Jan's Guide to HTML

CGI & Perl

Contents: The Basics - CGI & SSI - Who Is Using My Script? - Handling Forms - Getting the User's Input - Verify the Input - Sending Email - Writing To A File - What Can Go Wrong?

Chapters

Table of Contents
Introduction
Basic HTML
Text
Images
Lists
Anchors
Tables
Frames
Forms
Javascript
SSI
CGI & Perl
Style Sheets
Special characters
Colour examples
HTML resources
Software
Recent Updates
Index

The Basics

This chapter gives some information about making CGI scripts using Perl. You should check first if you are allowed to make your own CGI scripts. Not all web hosting companies let you do that. You should also check if you have Perl on your server. For Unix machines this is pretty much standard but if your server is on a Windows machine, Perl may not be available.

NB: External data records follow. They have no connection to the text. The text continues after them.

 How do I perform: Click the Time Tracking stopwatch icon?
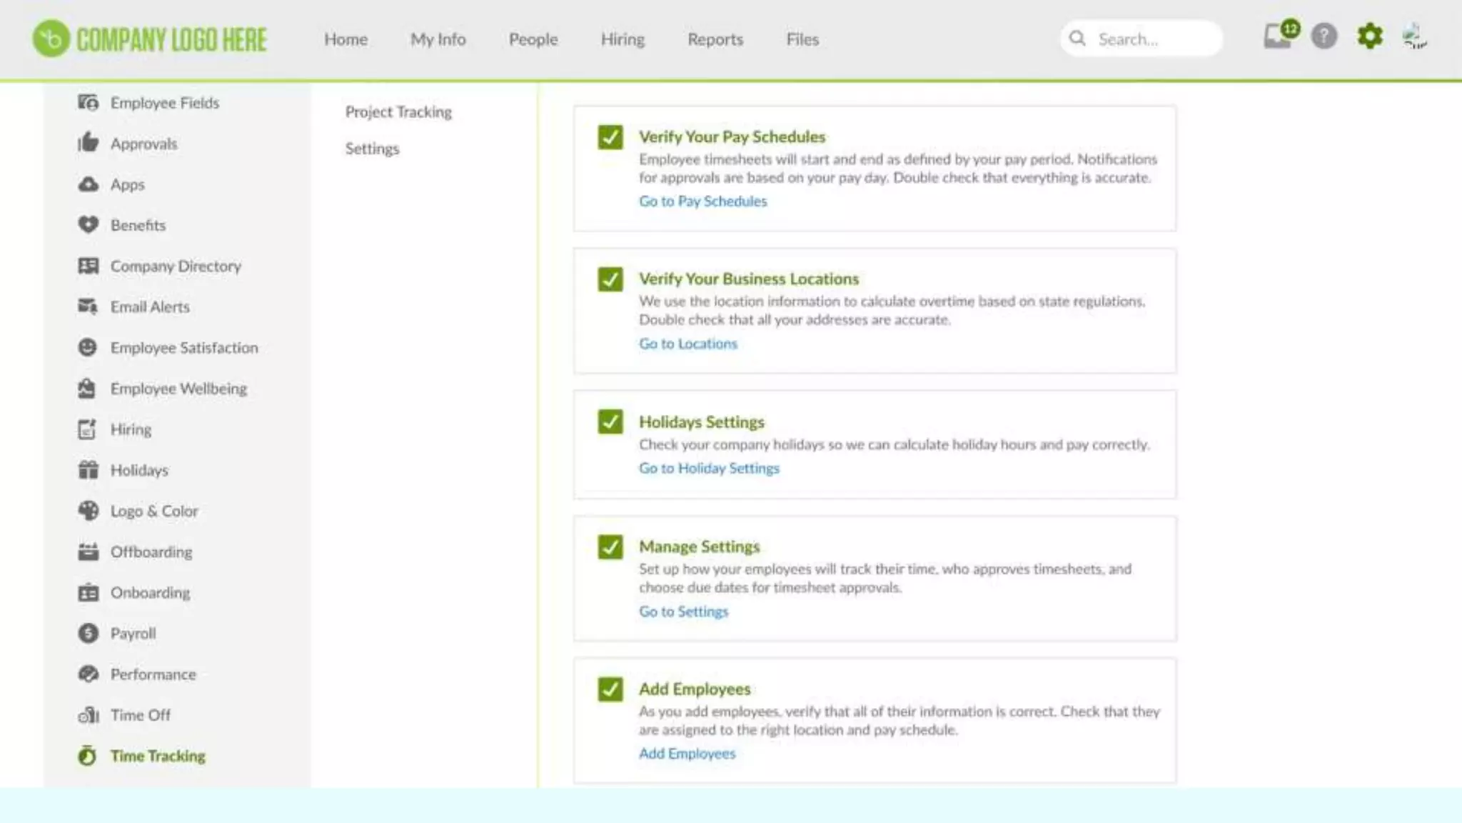[x=87, y=756]
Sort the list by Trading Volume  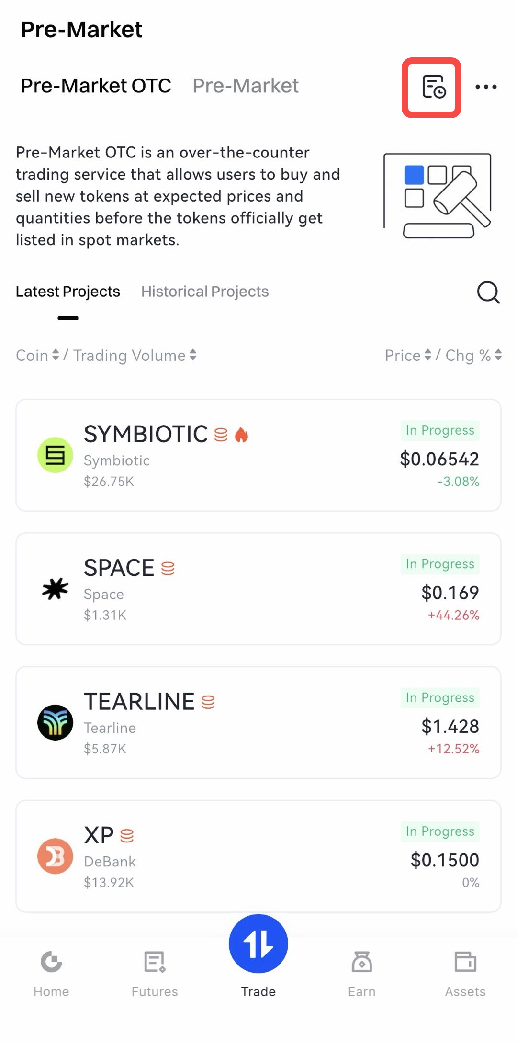[135, 355]
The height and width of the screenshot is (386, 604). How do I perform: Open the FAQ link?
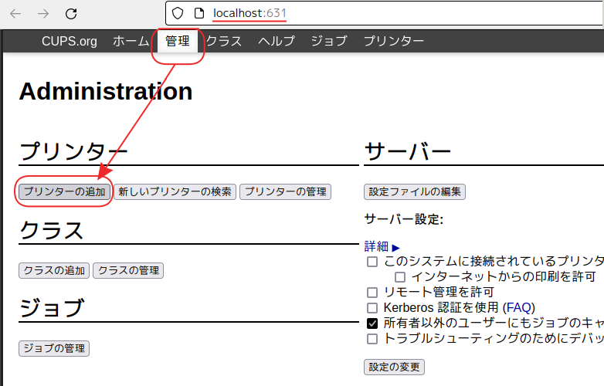519,307
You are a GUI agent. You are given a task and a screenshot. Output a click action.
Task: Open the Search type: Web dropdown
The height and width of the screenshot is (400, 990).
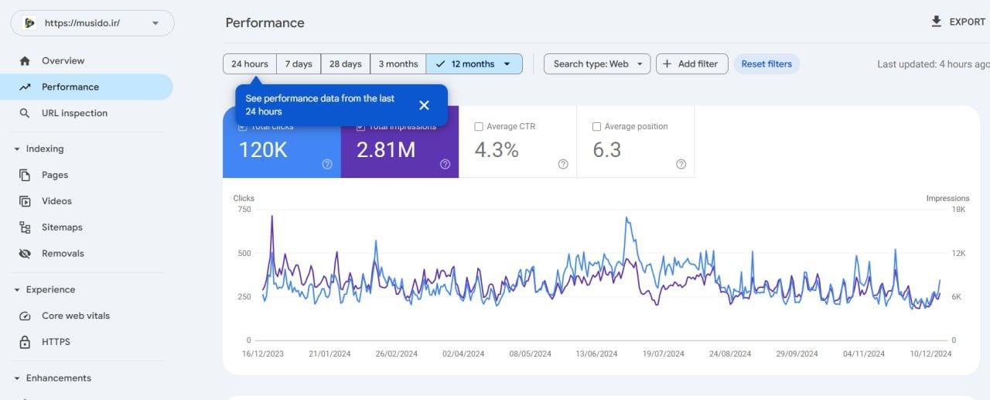(x=597, y=64)
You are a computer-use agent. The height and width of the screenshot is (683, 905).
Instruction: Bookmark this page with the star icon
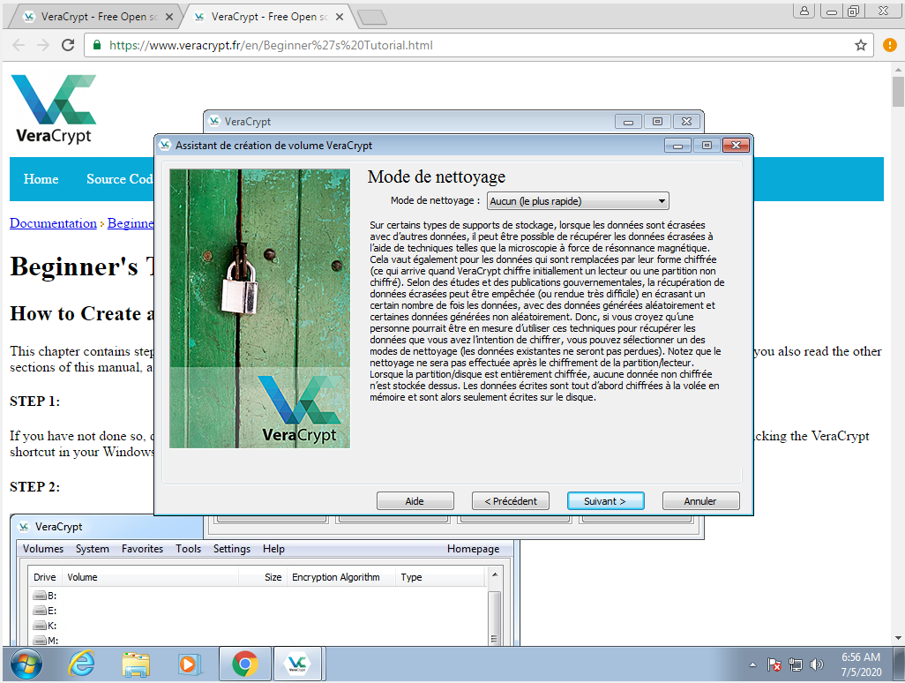(x=860, y=45)
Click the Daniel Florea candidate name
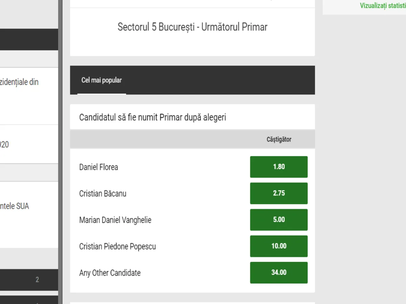The width and height of the screenshot is (406, 304). [x=98, y=167]
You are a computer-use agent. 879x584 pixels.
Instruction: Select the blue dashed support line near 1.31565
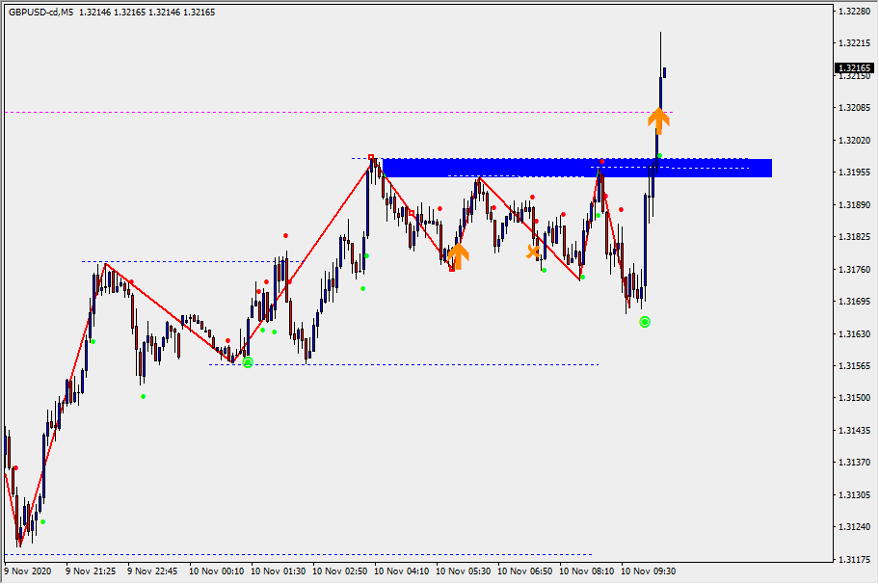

This page is not an extensive guide to Perl, CGI or Unix. It discusses one concrete example and that should be enough to get you going. Perl is easy to learn and fairly tolerant towards the programmer. You will find links to helpful Perl sites on the resources page.

CGI & SSI

Basically, there are two ways you can call a CGI script. One is through a server side include and the other is by using a form. Calling a script from a server side include is simple:

<!--#exec cgi="ssi.demo.cgi"-->

"If people wish to eat meat and run the risk of dying a horrible, lingering, hormone-induced death after sprouting extra breasts and large amounts of hair it is, of course, entirely up to them."
Tony Banks.

The CGI script (which is in Perl 5) opens a file with a bunch of quotes, selects one at random and prints it to the page. You can let such a script do pretty much anything, including printing certain text or graphics depending, for example, on the user's IP Address or the browser used by your readers. Remember that, in order for server side includes to work, your file needs to have a .shtml extension rather than .html.

Handling Forms

However, the main reason why you will want to learn CGI scripting is to handle the forms on your web site. The following sections of this page explain how to collect the data from forms, minimum security measures you should take and how to send the input on to yourself by email or to write it to a file. Unfortunately, it is much harder here to show examples, so you should eventually create a script for your own server and start experimenting with that.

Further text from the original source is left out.